Segment Start: Available data

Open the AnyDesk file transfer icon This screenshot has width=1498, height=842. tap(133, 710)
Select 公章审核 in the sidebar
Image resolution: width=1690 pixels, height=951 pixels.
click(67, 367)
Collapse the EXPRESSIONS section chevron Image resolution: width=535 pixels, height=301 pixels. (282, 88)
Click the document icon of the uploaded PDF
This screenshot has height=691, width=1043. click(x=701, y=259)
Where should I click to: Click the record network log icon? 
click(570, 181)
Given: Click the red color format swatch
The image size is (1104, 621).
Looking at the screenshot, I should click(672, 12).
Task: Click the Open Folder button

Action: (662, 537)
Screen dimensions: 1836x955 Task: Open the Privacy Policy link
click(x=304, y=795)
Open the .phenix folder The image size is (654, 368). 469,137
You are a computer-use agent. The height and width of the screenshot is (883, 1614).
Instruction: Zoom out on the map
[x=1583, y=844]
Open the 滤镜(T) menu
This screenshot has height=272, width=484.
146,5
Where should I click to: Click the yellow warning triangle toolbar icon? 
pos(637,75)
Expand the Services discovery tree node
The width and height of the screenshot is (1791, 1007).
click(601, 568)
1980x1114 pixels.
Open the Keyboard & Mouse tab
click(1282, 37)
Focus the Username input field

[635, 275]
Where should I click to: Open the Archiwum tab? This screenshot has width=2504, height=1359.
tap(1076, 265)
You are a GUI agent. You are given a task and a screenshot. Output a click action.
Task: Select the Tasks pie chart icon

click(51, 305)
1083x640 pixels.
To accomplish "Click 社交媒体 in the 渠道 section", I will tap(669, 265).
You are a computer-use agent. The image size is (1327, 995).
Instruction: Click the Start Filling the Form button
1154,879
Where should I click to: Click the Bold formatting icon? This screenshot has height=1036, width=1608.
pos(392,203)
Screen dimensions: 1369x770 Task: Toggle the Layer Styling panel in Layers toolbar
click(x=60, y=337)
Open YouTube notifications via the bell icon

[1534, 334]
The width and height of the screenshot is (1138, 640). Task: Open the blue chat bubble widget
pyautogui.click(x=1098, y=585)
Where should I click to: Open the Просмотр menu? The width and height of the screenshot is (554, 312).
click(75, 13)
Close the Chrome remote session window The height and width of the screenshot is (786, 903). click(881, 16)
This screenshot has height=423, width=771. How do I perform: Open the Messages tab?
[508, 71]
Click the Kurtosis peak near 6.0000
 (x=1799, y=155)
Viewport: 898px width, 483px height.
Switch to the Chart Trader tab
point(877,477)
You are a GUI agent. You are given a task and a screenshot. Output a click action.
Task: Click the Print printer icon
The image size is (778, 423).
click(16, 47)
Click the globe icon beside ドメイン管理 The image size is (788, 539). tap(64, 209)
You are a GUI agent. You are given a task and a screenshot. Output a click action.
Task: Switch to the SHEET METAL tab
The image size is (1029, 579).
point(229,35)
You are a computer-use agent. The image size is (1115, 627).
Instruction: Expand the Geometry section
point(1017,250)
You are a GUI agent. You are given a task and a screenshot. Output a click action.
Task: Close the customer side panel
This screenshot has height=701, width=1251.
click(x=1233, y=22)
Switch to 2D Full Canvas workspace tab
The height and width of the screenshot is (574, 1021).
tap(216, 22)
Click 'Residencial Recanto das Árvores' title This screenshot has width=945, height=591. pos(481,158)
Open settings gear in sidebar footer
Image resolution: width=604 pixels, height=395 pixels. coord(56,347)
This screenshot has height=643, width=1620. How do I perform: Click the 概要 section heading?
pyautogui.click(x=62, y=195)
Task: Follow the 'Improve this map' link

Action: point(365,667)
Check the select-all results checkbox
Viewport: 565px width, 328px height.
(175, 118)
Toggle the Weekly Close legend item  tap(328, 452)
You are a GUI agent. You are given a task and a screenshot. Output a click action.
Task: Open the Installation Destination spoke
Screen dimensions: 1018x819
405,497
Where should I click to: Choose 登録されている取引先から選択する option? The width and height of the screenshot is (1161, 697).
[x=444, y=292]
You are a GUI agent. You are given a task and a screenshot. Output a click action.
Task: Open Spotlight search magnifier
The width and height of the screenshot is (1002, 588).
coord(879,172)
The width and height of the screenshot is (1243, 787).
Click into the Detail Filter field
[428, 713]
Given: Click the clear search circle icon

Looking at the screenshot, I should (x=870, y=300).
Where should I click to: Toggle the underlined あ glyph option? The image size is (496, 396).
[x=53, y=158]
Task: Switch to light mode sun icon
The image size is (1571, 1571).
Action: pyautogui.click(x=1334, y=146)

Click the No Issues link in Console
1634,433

Segment End: Available data

**Problem:**
Only a number is wanted here: the count of lines above that hold the word "Close".

**Reply to the task:**
3